A machine learning-based penalized Cox proportional hazards model comprising routinely available clinical and cardiac MRI variables showed strong performance (C index, 0.75) for major adverse cardiac event prediction in patients with hypertrophic cardiomyopathy.
Key Findings
Results
The CoxNet machine learning model demonstrated favorable performance for MACE prediction in HCM patients.
C index of 0.75 (95% CI: 0.65, 0.83)
Model was developed using a penalized Cox proportional hazards model with elastic net regularization (CoxNet)
Model training used 200 iterations of stratified subsampling cross-validation with 80% training and 20% testing splits
33 clinical, genetic, echocardiography, and cardiac MRI variables were included as candidate predictors
Results
The CoxNet model performance was similar to, though numerically higher than, the 2014 European Society of Cardiology sudden cardiac death risk model.
ESC model C index was 0.67 (95% CI: 0.57, 0.75)
CoxNet C index was 0.75 (95% CI: 0.65, 0.83)
The difference between models was not statistically significant (P = .07)
The ESC model is an established comparator specifically designed for sudden cardiac death risk stratification in HCM
Results
Key predictors of MACE in the CoxNet model included apical aneurysm, left ventricular end-systolic volume indexed to body surface area, extensive late gadolinium enhancement, native T1 z score, and male sex.
Apical aneurysm was identified as a top predictor
Extensive late gadolinium enhancement was among the key cardiac MRI-derived predictors
Native T1 z score, a cardiac MRI tissue characterization metric, was identified as a key predictor
Left ventricular end-systolic volume indexed to body surface area was a key functional predictor
Male sex was identified as a key demographic predictor
Methods
The study cohort consisted of 604 HCM patients who underwent cardiac MRI evaluation over a period from September 2015 to December 2022.
Mean age was 52 years ± 15 (SD)
417 of 604 patients were male
Median follow-up was 3.0 years (IQR, 1.9–4.2 years)
This was a retrospective cohort study design
Cardiac MRI protocol included balanced cine steady-state free precession, native T1 and T2 mapping, and late gadolinium enhancement
Methods
MACEs were defined as a composite outcome of cardiovascular death, resuscitated sudden cardiac death, or heart failure hospitalization.
The composite endpoint incorporated three distinct serious cardiac outcomes
This composite MACE definition was used as the primary endpoint for model development and evaluation
The outcome definition combined mortality and morbidity endpoints relevant to HCM prognosis
Conclusions
Cardiac MRI features were highlighted as important contributors to risk stratification in HCM.
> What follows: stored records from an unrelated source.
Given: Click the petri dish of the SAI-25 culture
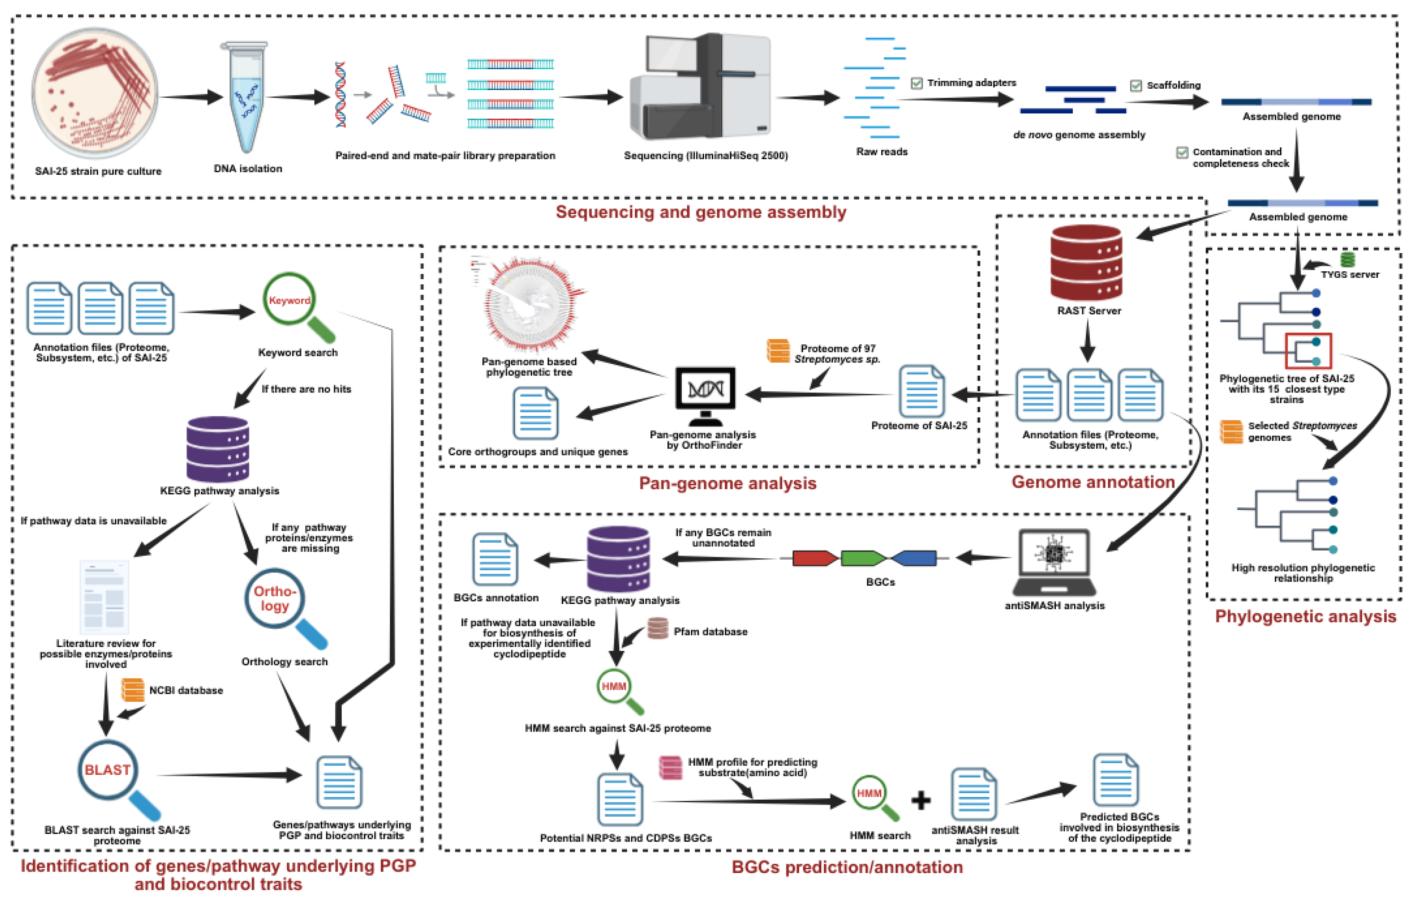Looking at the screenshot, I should (95, 94).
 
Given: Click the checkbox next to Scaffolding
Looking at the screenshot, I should (1136, 86).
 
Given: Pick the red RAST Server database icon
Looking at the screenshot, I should (1086, 263).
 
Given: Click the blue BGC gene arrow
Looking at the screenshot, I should (914, 558).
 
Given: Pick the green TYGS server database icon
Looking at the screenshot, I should (1348, 259).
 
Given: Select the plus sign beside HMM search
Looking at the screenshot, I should (921, 800).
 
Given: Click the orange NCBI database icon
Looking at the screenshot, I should (133, 690).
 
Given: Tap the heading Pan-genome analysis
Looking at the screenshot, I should (727, 483).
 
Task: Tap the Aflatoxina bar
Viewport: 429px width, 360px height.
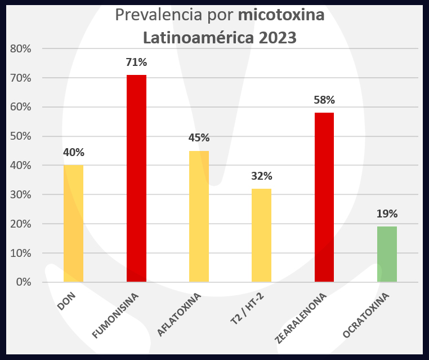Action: coord(199,216)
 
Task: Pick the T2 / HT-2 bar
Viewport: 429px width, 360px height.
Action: coord(261,235)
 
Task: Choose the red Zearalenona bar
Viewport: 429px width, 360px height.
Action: coord(324,197)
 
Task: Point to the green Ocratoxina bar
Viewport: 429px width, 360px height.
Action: coord(387,254)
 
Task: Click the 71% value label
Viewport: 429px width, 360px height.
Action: coord(136,63)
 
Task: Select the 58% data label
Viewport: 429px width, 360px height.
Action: coord(324,100)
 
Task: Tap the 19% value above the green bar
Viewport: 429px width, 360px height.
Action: coord(387,214)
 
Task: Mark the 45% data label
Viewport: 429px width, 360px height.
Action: coord(199,138)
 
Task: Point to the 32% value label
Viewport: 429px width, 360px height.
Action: coord(261,176)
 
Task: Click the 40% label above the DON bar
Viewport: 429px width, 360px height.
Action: coord(74,153)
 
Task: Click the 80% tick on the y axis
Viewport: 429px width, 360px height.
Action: coord(21,49)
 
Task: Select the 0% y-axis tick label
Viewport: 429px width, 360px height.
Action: coord(24,282)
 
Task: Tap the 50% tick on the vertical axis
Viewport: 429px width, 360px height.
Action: coord(21,136)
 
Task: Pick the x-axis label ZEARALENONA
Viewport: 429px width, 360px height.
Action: coord(301,319)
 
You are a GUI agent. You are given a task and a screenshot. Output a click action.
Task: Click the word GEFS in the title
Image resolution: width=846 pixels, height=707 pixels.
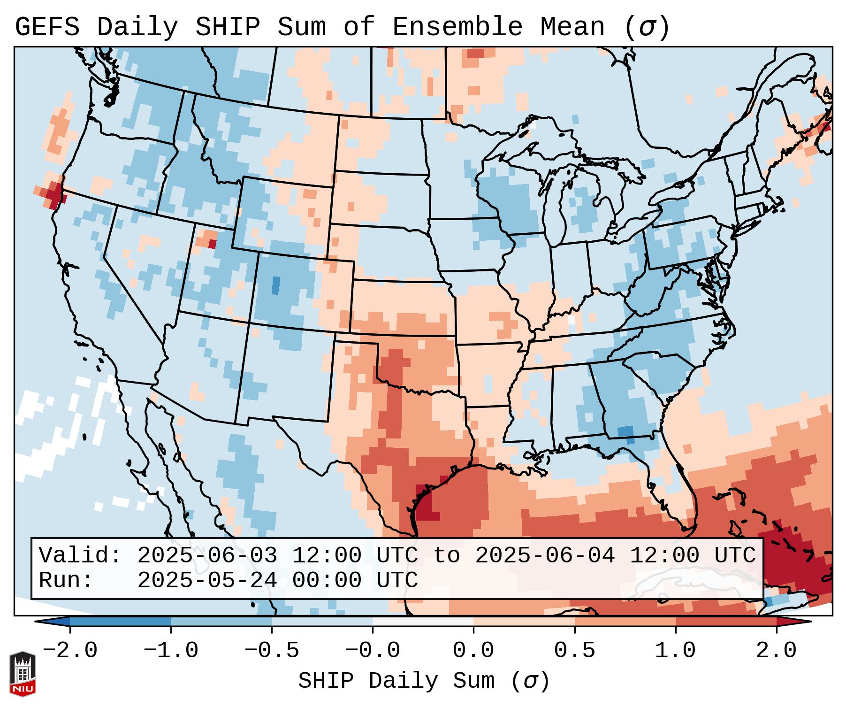(x=47, y=27)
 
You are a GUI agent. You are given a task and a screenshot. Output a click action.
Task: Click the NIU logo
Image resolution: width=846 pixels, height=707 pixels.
(x=23, y=674)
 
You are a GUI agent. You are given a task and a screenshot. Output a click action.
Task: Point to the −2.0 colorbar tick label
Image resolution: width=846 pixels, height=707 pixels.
(x=70, y=651)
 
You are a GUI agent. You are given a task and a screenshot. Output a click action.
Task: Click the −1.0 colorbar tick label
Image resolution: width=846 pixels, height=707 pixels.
(x=171, y=651)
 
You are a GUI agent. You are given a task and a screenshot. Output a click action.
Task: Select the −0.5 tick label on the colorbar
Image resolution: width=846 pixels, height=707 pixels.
(x=272, y=651)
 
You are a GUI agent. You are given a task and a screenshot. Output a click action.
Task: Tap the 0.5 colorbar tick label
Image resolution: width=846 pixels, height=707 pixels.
(x=575, y=651)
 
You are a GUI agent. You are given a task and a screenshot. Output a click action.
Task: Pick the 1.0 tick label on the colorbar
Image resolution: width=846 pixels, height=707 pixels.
(x=676, y=651)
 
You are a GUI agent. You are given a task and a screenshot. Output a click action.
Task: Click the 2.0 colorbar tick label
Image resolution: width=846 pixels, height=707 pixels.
(x=777, y=651)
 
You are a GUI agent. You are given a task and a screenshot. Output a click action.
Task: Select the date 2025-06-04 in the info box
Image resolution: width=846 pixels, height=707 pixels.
(x=545, y=555)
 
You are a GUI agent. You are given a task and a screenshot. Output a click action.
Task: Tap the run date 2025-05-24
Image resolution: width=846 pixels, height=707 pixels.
(x=207, y=580)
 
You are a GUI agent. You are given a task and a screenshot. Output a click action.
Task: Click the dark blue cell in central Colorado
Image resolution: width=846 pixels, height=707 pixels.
(x=276, y=285)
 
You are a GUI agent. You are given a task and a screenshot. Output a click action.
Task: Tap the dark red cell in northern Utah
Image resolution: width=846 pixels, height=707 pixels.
(x=213, y=244)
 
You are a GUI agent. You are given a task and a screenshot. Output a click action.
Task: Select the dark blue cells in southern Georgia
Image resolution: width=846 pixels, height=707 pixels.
(x=626, y=433)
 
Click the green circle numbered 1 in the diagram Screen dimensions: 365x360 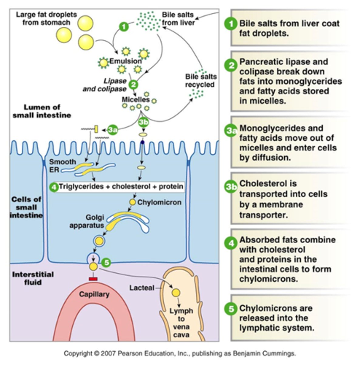click(x=123, y=27)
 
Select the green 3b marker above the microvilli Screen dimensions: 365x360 click(x=143, y=122)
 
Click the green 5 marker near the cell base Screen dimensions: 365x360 click(x=106, y=262)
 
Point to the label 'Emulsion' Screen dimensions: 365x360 click(x=125, y=61)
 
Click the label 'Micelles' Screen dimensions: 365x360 click(x=135, y=99)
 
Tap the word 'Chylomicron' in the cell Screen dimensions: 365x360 click(x=159, y=202)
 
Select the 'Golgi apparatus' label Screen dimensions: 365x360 click(x=87, y=221)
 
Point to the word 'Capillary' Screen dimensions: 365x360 click(x=94, y=294)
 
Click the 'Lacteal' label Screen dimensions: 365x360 click(x=142, y=287)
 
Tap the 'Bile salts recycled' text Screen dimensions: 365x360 click(x=201, y=81)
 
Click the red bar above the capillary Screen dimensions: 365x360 click(x=93, y=279)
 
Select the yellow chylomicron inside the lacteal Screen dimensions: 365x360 click(x=176, y=293)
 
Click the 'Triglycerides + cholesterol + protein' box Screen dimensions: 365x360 click(x=121, y=186)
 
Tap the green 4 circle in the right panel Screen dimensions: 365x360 click(x=231, y=243)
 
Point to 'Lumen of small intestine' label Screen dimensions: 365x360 click(x=42, y=111)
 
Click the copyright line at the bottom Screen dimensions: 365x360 click(x=180, y=353)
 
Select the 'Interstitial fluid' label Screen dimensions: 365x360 click(x=33, y=278)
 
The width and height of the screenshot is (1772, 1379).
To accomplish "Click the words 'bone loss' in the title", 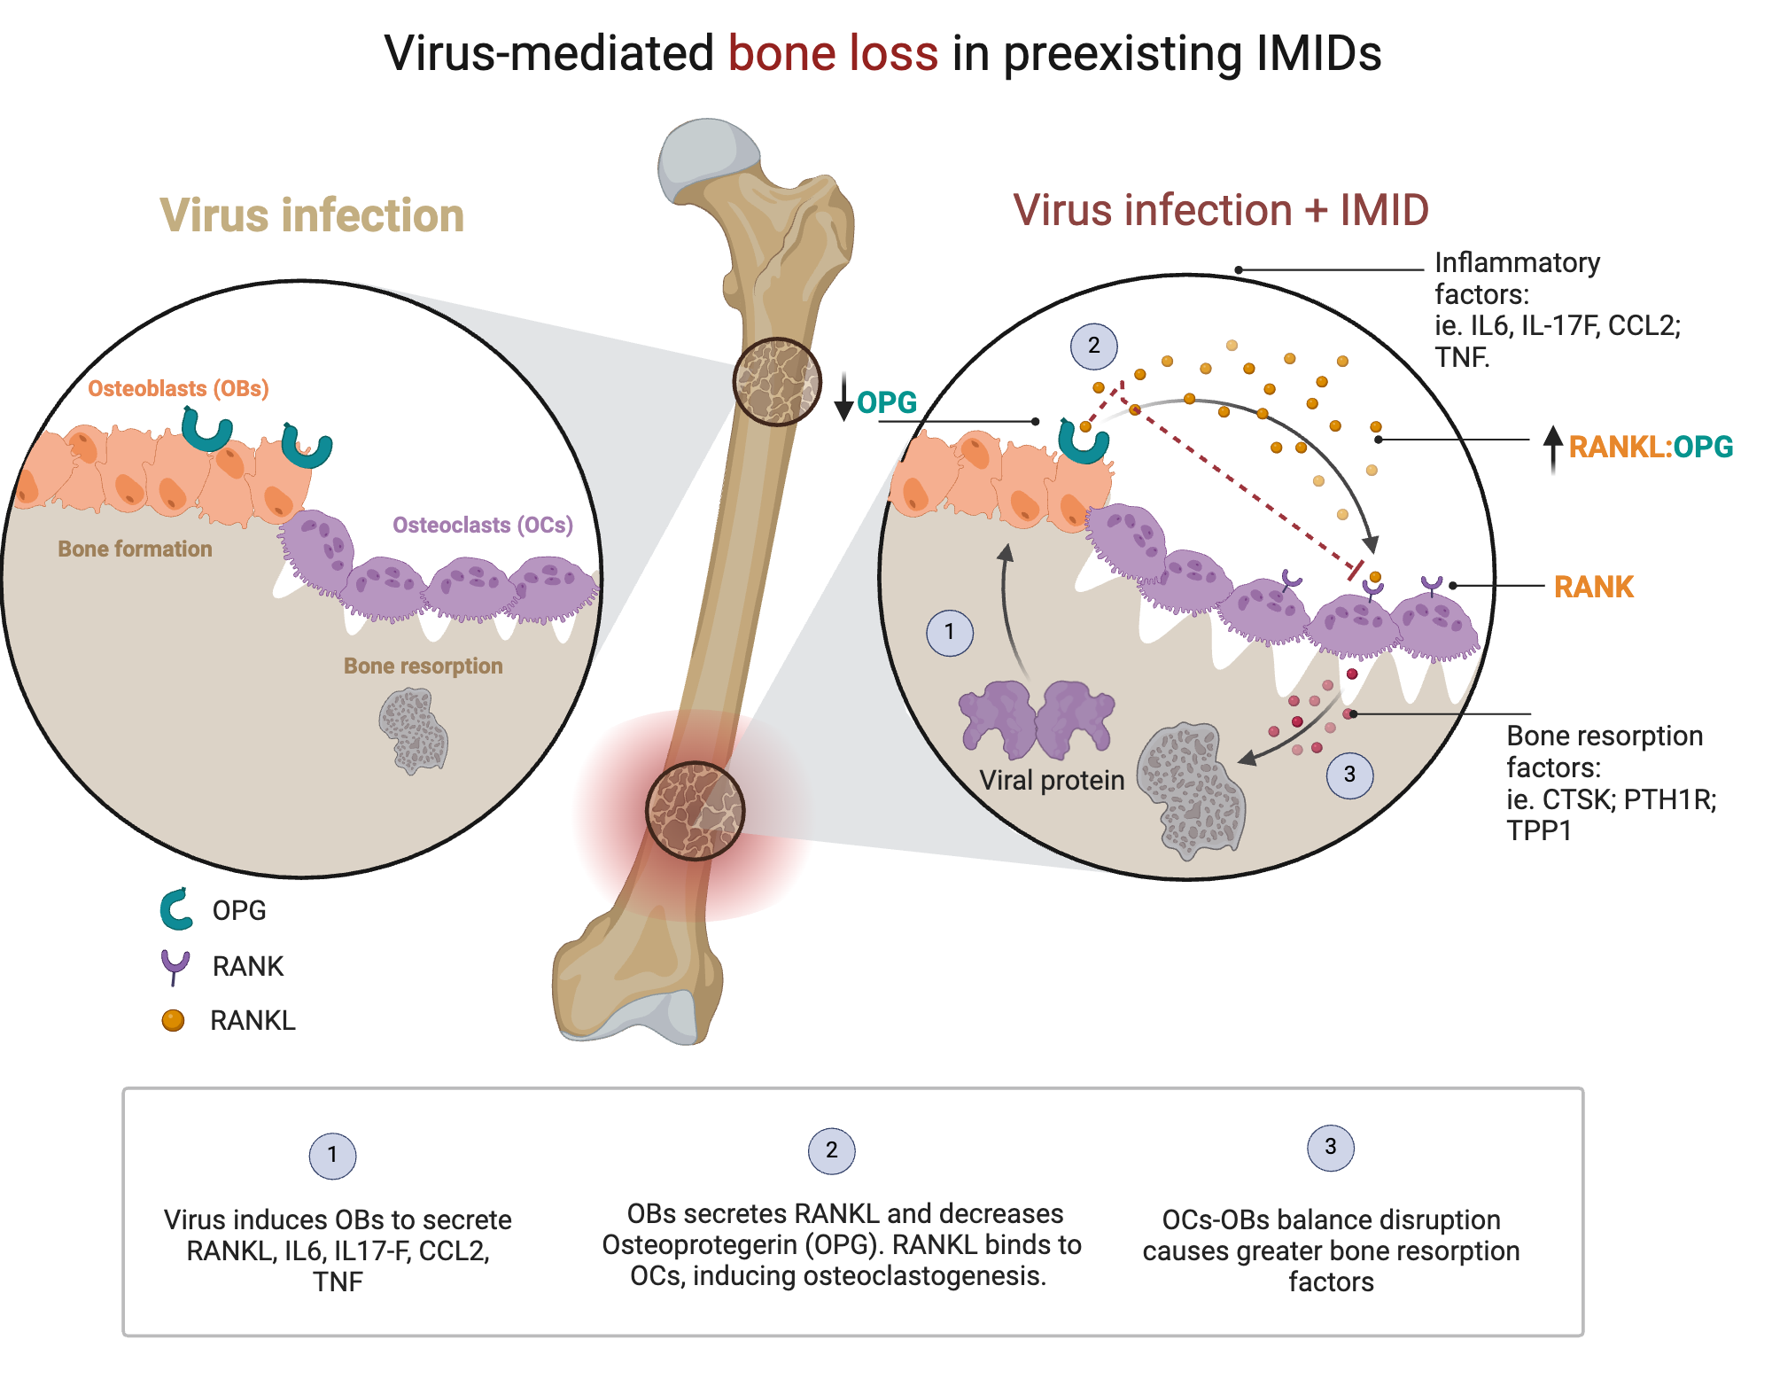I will pos(832,53).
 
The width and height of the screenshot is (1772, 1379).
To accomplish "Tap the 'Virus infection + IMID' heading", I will pos(1220,211).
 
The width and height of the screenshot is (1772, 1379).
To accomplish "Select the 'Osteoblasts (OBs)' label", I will pos(178,388).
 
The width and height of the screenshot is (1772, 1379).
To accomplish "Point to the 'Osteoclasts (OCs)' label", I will pos(482,525).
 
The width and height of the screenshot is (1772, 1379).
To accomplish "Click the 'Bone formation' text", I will pos(135,549).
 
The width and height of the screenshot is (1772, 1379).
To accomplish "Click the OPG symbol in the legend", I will pos(176,909).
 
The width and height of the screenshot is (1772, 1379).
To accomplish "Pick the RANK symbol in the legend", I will pos(175,966).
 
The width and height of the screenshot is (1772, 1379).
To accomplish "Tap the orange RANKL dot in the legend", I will pos(173,1021).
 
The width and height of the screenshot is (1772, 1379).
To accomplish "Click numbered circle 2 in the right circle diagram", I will pos(1093,346).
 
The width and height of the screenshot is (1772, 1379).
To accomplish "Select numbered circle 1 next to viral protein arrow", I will pos(949,632).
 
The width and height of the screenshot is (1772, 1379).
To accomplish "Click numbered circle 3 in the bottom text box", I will pos(1330,1147).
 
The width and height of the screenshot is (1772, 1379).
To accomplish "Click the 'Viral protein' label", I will pos(1051,780).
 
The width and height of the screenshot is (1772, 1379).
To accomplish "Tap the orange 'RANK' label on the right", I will pos(1593,587).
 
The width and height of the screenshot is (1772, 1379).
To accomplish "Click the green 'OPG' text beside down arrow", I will pos(886,402).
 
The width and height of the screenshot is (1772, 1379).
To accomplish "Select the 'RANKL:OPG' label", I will pos(1650,447).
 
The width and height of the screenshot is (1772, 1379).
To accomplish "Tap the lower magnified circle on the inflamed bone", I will pos(695,811).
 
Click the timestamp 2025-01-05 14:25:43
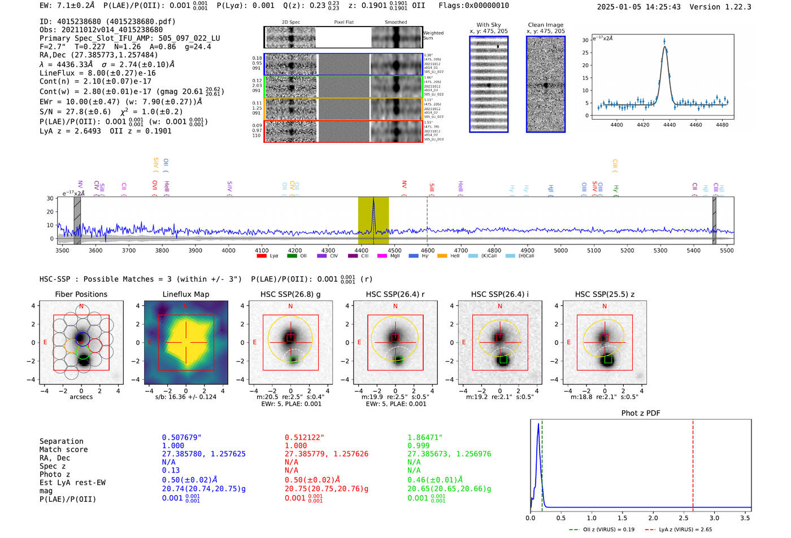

Three of the five key predictors (apical aneurysm, extensive late gadolinium enhancement, native T1 z score) were cardiac MRI-derived features
The authors concluded that 'key variables highlight the impact of cardiac MRI features on risk stratification'
Native T1 mapping and late gadolinium enhancement represent tissue characterization techniques routinely available on cardiac MRI
What This Means
This research suggests that a machine learning approach can accurately predict which patients with hypertrophic cardiomyopathy (HCM) — a condition where the heart muscle becomes abnormally thick — are at high risk of serious cardiac events such as cardiovascular death, cardiac arrest, or hospitalization for heart failure. Researchers developed a model using 33 variables drawn from routine clinical assessments, genetic testing, echocardiography (ultrasound of the heart), and cardiac MRI scans in 604 patients followed over a median of three years. The model performed well, with a discrimination score (C index) of 0.75, meaning it correctly ranked higher-risk patients above lower-risk patients about 75% of the time.
The most important predictors identified by the model were features detectable on cardiac MRI: the presence of an apical aneurysm (a bulge at the tip of the heart), extensive late gadolinium enhancement (a marker of scar tissue in the heart muscle), and native T1 z score (a measure of heart tissue composition). The size of the heart's left ventricle at its smallest point and male sex were also key predictors. The model performed similarly to the widely used European Society of Cardiology risk calculator, though no statistically significant difference was found between them.
This research suggests that incorporating cardiac MRI data into machine learning models could improve how clinicians identify HCM patients most in need of close monitoring or preventive treatments, such as implantable defibrillators. The fact that all variables used were already routinely collected in clinical practice makes this type of model potentially practical to implement without requiring additional testing.